List every line of the items that contains the word "perform".

» RECORDS SUPPLIED
* start *
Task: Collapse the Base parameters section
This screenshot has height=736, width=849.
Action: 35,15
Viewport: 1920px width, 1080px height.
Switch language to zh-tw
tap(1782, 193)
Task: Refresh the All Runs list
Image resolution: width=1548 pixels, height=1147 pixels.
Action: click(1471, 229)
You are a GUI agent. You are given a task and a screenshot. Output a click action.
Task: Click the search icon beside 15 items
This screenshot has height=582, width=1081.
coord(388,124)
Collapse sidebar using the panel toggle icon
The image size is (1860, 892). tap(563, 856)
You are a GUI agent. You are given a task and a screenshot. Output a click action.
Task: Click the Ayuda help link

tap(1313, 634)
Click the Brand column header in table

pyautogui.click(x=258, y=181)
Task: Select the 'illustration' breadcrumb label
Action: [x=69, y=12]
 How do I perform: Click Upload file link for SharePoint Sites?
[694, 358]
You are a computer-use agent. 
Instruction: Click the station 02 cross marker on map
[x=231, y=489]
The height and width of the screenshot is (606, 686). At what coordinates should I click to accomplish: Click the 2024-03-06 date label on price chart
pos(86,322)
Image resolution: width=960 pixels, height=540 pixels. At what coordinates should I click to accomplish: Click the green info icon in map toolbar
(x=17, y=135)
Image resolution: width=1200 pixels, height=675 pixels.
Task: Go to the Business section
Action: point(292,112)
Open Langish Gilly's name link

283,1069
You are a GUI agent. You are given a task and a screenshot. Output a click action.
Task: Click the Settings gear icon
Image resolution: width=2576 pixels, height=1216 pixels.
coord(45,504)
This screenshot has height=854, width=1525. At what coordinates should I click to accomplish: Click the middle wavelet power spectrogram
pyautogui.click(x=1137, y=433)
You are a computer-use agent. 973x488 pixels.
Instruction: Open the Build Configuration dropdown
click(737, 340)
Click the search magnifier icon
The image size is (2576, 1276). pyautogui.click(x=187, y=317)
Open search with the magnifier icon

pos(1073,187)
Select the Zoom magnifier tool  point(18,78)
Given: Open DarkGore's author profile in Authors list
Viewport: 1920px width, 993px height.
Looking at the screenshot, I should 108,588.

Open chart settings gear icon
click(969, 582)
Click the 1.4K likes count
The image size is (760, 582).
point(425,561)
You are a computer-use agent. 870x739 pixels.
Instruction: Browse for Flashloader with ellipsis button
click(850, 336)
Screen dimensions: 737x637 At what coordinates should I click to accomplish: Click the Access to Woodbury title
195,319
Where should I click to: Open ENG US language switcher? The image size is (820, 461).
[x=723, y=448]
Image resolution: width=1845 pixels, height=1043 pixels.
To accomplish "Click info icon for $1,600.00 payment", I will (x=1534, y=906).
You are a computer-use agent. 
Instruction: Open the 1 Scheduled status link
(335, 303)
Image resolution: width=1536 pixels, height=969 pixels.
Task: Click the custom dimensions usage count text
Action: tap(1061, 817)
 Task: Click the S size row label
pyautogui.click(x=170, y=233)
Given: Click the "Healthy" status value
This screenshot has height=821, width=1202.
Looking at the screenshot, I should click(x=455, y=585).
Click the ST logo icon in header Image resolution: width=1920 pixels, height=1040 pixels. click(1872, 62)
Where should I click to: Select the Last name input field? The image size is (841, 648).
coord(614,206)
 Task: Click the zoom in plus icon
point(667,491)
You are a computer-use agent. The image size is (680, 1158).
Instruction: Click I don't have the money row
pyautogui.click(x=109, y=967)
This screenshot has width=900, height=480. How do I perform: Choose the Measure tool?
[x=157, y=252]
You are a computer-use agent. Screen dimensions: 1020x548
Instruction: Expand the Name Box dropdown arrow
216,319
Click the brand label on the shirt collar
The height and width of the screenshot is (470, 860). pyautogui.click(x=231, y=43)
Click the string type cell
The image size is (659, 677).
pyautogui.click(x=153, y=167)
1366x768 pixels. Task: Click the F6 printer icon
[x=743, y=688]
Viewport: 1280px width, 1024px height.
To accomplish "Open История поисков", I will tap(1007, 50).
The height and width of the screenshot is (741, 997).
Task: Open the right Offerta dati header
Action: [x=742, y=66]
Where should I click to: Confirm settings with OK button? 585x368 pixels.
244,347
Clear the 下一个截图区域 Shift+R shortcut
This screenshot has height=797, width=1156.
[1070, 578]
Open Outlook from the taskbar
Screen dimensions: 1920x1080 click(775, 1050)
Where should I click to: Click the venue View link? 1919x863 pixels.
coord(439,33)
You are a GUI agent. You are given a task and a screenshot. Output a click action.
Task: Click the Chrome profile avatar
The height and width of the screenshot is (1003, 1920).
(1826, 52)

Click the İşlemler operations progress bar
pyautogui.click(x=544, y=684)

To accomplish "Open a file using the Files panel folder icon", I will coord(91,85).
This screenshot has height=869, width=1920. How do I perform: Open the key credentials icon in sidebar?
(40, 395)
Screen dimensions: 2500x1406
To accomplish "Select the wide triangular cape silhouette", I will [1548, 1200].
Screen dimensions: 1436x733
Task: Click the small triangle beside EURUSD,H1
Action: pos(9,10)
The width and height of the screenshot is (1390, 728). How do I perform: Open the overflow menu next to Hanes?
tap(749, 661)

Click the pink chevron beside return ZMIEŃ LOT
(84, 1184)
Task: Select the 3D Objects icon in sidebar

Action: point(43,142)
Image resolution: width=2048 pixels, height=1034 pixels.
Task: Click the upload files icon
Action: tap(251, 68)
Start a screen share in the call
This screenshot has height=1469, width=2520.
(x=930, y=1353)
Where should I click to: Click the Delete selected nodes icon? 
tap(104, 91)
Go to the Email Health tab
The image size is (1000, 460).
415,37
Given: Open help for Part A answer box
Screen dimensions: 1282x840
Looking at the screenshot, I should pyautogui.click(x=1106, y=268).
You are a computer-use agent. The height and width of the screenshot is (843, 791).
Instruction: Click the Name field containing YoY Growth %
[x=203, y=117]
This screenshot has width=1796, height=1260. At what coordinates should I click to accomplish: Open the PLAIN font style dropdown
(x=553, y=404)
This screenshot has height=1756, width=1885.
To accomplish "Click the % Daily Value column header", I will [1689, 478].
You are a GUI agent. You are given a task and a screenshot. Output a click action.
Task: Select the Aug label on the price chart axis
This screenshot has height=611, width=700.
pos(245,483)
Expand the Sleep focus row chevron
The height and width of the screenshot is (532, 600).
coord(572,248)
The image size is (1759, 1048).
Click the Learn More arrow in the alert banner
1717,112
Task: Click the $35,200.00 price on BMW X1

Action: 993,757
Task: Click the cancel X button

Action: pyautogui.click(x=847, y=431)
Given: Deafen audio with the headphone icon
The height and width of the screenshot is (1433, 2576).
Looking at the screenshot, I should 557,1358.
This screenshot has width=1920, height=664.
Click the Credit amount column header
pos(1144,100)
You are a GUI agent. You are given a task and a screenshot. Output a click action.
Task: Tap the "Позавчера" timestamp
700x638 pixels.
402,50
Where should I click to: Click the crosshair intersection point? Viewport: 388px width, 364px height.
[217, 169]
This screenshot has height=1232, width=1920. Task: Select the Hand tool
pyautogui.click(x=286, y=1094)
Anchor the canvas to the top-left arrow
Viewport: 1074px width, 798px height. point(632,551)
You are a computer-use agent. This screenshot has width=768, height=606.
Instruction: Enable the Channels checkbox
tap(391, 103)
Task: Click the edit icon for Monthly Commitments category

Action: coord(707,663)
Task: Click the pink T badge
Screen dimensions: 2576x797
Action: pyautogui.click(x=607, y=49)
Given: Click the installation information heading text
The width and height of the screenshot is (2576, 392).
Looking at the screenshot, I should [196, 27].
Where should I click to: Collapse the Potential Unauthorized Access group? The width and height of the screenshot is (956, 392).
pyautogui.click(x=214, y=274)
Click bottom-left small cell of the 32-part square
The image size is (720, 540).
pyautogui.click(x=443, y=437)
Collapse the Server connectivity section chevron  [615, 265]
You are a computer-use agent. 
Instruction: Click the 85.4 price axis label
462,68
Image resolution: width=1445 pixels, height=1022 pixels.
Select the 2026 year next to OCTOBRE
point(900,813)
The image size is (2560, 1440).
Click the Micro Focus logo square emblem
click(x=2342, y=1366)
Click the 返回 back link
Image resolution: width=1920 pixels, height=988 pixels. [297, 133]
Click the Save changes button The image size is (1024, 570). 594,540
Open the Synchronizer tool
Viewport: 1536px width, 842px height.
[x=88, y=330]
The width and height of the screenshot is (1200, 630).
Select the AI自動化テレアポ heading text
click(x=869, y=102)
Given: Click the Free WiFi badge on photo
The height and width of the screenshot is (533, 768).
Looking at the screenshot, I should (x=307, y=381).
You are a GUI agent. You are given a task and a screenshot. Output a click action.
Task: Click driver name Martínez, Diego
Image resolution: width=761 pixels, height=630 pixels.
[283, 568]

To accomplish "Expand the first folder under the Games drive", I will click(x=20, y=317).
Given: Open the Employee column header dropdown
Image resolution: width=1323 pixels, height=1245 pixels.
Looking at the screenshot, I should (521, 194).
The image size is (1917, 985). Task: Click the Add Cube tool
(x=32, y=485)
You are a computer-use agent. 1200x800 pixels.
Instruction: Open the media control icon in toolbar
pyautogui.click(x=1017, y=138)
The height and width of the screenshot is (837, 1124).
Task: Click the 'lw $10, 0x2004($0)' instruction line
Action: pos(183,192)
* end *
» WRITTEN RESPONSE
 How do I perform: Click Upload file link for SharePoint Sites?
This screenshot has width=900, height=480. How do I perform: Choose the Measure tool?
This screenshot has height=869, width=1920. How do I perform: Open the key credentials icon in sidebar?
The width and height of the screenshot is (1390, 728). How do I perform: Open the overflow menu next to Hanes?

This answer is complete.